研究課題
基盤研究(C)
インテグレーションフリー・無フィーダー・無血清培地(hESF9)を用いて誘導したCCD-iPSCに対し、CRISPR /Cas9システムにて変異遺伝子のゲノム手術を行う。それらCCD-iPSCに無血清培養条件で様々な増殖因子や阻害因子を加え上皮系・間葉系細胞・軟骨組織にそれぞれ分化誘導を行う。さらにそれらをin vitro、in vivoで共培養し組織学的検討、蛋白・遺伝子発現の検討を行い、疾患モデルとしての有用性を検討、病態解明に挑む。

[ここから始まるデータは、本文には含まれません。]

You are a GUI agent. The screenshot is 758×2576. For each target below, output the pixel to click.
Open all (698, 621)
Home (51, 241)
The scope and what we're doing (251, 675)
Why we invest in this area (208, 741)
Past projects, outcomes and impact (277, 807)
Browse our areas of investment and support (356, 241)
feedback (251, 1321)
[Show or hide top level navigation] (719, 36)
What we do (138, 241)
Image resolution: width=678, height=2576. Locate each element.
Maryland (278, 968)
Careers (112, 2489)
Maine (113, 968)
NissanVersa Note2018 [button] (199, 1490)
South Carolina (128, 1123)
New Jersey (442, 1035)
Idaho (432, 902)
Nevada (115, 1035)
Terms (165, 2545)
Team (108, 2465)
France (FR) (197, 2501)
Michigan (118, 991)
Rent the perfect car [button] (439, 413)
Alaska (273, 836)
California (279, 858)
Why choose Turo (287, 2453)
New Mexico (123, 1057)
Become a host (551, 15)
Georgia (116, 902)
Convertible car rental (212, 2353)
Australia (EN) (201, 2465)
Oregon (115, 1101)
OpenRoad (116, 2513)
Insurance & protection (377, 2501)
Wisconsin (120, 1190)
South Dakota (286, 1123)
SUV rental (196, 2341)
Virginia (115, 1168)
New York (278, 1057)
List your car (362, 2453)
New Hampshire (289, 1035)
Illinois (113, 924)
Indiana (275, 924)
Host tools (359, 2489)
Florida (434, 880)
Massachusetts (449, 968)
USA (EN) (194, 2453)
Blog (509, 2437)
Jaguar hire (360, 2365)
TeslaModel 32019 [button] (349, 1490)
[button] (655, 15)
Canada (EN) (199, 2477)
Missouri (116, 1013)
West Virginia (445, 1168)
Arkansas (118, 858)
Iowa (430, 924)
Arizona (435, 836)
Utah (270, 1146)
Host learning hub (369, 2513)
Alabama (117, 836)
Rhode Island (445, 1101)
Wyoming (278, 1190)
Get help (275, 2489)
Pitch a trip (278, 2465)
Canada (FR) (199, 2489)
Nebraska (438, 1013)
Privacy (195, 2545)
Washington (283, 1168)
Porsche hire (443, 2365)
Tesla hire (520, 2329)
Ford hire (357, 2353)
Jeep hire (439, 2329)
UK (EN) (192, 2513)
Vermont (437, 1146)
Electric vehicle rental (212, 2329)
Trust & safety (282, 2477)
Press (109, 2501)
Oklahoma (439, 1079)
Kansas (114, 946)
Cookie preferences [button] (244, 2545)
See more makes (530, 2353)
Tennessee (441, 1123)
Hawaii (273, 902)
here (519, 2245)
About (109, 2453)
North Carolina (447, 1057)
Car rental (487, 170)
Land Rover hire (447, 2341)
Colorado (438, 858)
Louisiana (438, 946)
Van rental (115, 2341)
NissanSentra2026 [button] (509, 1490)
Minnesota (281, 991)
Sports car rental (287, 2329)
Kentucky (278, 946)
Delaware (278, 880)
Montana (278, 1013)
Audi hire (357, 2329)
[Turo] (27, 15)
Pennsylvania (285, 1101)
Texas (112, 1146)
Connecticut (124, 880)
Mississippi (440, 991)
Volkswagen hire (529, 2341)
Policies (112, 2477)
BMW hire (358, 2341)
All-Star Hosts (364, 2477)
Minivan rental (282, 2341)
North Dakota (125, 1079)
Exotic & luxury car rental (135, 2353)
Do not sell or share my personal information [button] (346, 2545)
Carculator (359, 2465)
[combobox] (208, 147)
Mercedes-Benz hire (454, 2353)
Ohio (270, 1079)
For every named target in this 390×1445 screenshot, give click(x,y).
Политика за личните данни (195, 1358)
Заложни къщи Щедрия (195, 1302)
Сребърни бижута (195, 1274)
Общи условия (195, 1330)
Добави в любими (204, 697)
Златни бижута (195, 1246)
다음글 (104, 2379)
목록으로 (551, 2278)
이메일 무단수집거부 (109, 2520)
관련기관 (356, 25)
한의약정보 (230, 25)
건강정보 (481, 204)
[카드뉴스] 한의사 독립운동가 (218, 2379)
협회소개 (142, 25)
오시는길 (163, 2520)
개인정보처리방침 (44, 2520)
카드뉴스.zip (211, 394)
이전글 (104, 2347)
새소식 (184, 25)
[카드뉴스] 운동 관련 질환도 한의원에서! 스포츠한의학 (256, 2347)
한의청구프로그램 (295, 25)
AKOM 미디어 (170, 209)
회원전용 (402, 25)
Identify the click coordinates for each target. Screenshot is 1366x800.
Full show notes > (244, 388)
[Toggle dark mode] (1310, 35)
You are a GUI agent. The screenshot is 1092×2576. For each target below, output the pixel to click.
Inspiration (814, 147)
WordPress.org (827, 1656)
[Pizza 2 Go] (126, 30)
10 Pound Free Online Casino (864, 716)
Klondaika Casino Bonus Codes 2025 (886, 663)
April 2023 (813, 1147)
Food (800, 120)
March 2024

過剰歯は臨床において高頻度に遭遇するが、その発症メカニズムは未だ明らかでない。鎖骨頭蓋異形成症(CCD)は多数の埋伏過剰歯を発症する遺伝性顎顔面疾患であり、CCDの病態解明は、遺伝性疾患以外の過剰歯の病態解明、ひいては歯の再生研究の発展に貢献するものと考えられる。一方、疾患特異的iPS細胞(iPSC)は、疾患の発症に関する病原変異遺伝子の情報を有し、病態解明・治療法の開発への貢献が期待される。これまで申請者らはiPSC誘導・培養法に関わる様々なリスクの排除を目指し、インテグレーション・フィーダーフリー、無血清培養条件でのiPSC誘導・培養法を確立し、種々の遺伝性顎顔面疾患患者細胞からiPSCを樹立してきた。本研究では、その病態解明を目的として、我々が既に樹立したCCD由来iPSCを用い、CRISPR/Cas9ゲノム編集システムで病原変異遺伝子修復後に分化誘導を行い、近年その有用性が注目されるシングルセルRNA-seq解析を用い病態モデル作製に挑もうとするものである。研究実績としては、ゲノム編集は条件検討中であるが、その責任遺伝子であるRUNX2が転写因子として働く軟骨細胞を罹患組織としてターゲットを絞り、病態モデルとしての軟骨分化誘導は進めている。CCD-iPSCsとWT-iPSCそれぞれより分化誘導された軟骨細胞においては、CCD-iPSCsの方が軟骨基質の産生が少ないことが示され病態の一部を再現できた可能性があると考えられる。
3: やや遅れている
病態モデルとしての軟骨細胞分化の条件検討は整いつつあるが、その前段階であるゲノム編集をCRISPER-Cas9システムで検討しているが、標的であるRUNX2変異の修復に至っていない。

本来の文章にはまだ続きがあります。